🤖 AI Summary
This work reveals a significantly heightened audio jailbreaking security risk for Large Audio-Language Models (LALMs) in multilingual and multi-accent settings. To address this, we propose Multi-AudioJail—the first systematic multilingual audio jailbreaking framework—integrating adversarial multilingual/multi-accent speech prompt generation, acoustic perturbation modeling (reverberation, whispering, echo), cross-linguistic phonological analysis, and a hierarchical evaluation pipeline. We empirically identify and quantify, for the first time, the synergistic amplification of attack success rates by accent variation and acoustic perturbations, demonstrating that LALMs exhibit systemic vulnerability to non-English speech modalities.
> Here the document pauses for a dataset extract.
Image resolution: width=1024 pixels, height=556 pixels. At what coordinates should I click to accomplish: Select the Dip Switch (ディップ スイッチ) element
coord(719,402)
Experiments show up to a 57.25-percentage-point increase in jailbreaking success rate, with multilingual audio attacks achieving 3.1× higher success than text-based counterparts. We also release the first open multilingual, multi-accent adversarial audio jailbreaking dataset.
📝 Abstract
Large Audio Language Models (LALMs) have significantly advanced audio understanding but introduce critical security risks, particularly through audio jailbreaks. While prior work has focused on English-centric attacks, we expose a far more severe vulnerability: adversarial multilingual and multi-accent audio jailbreaks, where linguistic and acoustic variations dramatically amplify attack success. In this paper, we introduce Multi-AudioJail, the first systematic framework to exploit these vulnerabilities through (1) a novel dataset of adversarially perturbed multilingual/multi-accent audio jailbreaking prompts, and (2) a hierarchical evaluation pipeline revealing that how acoustic perturbations (e.g., reverberation, echo, and whisper effects) interacts with cross-lingual phonetics to cause jailbreak success rates (JSRs) to surge by up to +57.25 percentage points (e.g., reverberated Kenyan-accented attack on MERaLiON). Crucially, our work further reveals that multimodal LLMs are inherently more vulnerable than unimodal systems: attackers need only exploit the weakest link (e.g., non-English audio inputs) to compromise the entire model, which we empirically show by multilingual audio-only attacks achieving 3.1x higher success rates than text-only attacks. We plan to release our dataset to spur research into cross-modal defenses, urging the community to address this expanding attack surface in multimodality as LALMs evolve.